5 Simple Ways to Eat Healthier At School


Let’s face it: School food is not always the best, in terms of flavor or nutrition. But that doesn’t mean you’ll either have to eat badly or starve, just that you need to know your way around a plate. There are many simple, almost painless ways to eat better and healthier while at school. Including…

1. Eat one piece of fresh fruit and/or one fresh veggie at lunch and dinner
This one is almost a no-brainer. Fresh, raw fruits and veggies are packed with vitamins, fiber, and the good kind of sugars and starches our bodies need, and they’re bulky, so they’ll help keep you feeling full longer. Pick one piece of fruit and one raw veggie you like and eat them with your lunch and dinner. Or go out on a limb and try something new; you might find you like broccoli, after all.

2. Skip one soda each day
Again, pretty easy. Sodas are full of high fructose corn syrup, and consuming more than one soda each day is linked to a whole mess of ailments, including osteoporosis (where you lose bone density and become more prone to fractures) and type 2 diabetes. If you need your caffeine fix –totally understandable, by the way- have a cup of coffee or green tea: Both have caffeine, and both are thought to improve health. Did you know coffee has been linked to a reduced risk of colon cancer? And you can get both drinks iced; if you need something sweet to put in it, consider honey or Sugar in the Raw, which are both less refined and more nutritious than granulated white sugar.

3. Switch to whole-grain bread and pasta
Not only are they better for you, they’re bulkier than white bread and regular semolina pasta and will keep you fuller longer. They’re also, subjectively speaking, tastier than their more refined counterparts.

4. Know the veggie color chart
Veggies are good for you, everyone knows that. But how many of you know that the color of your veggies indicates what type of vitamins and nutrients it packs? This chart from the Maricopa Integrated Health System (http://education.mihs.org/diabetes/food_color.shtml) in Maricopa County, Arizona, details which color of veggies contain what type of nutrients.

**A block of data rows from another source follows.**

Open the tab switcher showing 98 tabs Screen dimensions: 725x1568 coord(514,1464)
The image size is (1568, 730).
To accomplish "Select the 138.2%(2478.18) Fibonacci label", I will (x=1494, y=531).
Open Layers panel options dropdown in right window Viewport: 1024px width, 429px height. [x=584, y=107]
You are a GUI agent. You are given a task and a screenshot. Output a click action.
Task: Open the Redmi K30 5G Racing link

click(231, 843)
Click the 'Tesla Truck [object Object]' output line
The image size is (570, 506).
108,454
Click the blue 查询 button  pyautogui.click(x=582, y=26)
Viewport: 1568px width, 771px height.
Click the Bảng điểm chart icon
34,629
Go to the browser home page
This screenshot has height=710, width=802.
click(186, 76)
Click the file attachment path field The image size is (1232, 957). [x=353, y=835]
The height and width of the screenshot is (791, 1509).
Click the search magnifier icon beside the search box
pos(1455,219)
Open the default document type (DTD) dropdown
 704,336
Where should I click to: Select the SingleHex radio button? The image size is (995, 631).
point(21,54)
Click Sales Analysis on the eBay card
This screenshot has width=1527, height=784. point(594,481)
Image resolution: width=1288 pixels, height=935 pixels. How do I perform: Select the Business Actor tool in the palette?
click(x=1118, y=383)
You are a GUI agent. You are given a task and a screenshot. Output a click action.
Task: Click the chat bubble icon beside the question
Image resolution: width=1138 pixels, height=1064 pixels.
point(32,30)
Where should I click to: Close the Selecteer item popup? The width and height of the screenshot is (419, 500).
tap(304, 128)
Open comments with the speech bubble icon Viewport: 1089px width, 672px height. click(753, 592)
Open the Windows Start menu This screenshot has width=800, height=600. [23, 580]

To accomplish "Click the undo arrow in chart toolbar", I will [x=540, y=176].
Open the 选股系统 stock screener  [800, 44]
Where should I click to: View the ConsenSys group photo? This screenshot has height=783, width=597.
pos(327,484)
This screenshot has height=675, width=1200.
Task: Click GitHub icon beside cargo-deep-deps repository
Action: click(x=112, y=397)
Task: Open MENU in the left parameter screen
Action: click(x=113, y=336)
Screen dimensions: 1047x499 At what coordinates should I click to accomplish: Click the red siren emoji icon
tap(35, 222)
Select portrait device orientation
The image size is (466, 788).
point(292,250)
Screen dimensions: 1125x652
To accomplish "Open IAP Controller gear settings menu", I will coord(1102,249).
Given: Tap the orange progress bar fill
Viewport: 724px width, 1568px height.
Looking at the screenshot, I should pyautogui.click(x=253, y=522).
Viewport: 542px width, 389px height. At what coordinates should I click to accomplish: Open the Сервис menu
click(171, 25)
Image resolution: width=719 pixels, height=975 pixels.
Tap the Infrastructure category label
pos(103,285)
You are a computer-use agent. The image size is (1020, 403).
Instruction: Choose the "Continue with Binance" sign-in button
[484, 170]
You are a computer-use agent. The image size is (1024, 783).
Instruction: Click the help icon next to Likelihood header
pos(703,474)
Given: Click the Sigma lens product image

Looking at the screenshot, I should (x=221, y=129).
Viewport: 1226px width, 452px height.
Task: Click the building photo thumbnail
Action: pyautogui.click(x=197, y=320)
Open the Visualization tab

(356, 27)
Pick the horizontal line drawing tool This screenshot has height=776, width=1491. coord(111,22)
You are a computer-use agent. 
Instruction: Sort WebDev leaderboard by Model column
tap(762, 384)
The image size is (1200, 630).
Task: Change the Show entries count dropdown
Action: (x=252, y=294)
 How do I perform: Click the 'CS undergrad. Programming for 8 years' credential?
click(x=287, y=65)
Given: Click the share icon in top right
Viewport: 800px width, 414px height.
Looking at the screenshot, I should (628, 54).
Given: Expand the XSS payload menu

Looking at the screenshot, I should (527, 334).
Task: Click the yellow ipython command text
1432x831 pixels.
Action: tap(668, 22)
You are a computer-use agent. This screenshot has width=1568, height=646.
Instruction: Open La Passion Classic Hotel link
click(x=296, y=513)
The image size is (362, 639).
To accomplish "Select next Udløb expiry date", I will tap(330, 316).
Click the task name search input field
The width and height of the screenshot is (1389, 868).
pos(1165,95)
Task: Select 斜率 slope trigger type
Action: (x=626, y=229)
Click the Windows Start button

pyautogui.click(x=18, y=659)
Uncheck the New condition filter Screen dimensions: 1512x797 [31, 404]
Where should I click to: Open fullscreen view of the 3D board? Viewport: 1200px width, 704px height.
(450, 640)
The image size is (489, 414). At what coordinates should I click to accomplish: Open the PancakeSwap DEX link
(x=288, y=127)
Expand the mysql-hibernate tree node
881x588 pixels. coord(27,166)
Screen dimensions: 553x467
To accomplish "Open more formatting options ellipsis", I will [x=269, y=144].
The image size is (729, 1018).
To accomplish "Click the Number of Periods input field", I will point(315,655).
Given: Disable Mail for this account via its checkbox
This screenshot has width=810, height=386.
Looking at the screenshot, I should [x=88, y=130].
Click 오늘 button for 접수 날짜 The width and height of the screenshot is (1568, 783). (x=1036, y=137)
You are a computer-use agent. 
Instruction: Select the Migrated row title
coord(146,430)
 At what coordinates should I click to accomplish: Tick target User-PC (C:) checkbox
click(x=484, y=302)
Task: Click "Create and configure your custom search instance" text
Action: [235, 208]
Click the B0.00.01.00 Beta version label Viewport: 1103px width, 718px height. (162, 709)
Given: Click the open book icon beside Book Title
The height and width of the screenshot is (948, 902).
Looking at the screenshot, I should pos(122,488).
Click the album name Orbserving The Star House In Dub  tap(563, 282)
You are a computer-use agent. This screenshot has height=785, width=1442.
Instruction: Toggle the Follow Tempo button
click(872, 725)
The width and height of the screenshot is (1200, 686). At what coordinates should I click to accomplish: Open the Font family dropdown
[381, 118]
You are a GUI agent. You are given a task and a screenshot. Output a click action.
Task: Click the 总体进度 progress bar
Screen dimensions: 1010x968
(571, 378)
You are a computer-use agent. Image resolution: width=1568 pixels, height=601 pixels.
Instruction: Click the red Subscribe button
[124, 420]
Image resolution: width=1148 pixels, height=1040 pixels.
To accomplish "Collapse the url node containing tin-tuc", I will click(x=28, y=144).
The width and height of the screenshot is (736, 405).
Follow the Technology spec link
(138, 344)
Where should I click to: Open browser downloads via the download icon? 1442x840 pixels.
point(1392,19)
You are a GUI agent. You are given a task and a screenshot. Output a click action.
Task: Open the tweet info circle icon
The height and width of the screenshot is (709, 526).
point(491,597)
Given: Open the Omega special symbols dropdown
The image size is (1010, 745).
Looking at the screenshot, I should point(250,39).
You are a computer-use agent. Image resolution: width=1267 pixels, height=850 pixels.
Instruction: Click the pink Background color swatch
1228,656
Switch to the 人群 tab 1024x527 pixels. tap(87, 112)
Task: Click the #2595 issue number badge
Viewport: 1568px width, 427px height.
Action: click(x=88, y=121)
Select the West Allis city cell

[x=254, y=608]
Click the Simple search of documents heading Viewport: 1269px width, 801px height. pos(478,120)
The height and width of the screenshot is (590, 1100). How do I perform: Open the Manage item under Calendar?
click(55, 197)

5. If all else fails: Mashed potatoes, instead of French fries.
This might seem counter-intuitive, but fried foods are definite downers in your system. It takes more energy for your body to digest them, leaving you with less to study or hang out with your friends. Plus, it’s pretty hard for anyone to screw up mashed potatoes. In addition, many schools are opting to make mashed potatoes with olive oil, which has good monounsaturated fats, rather than butter.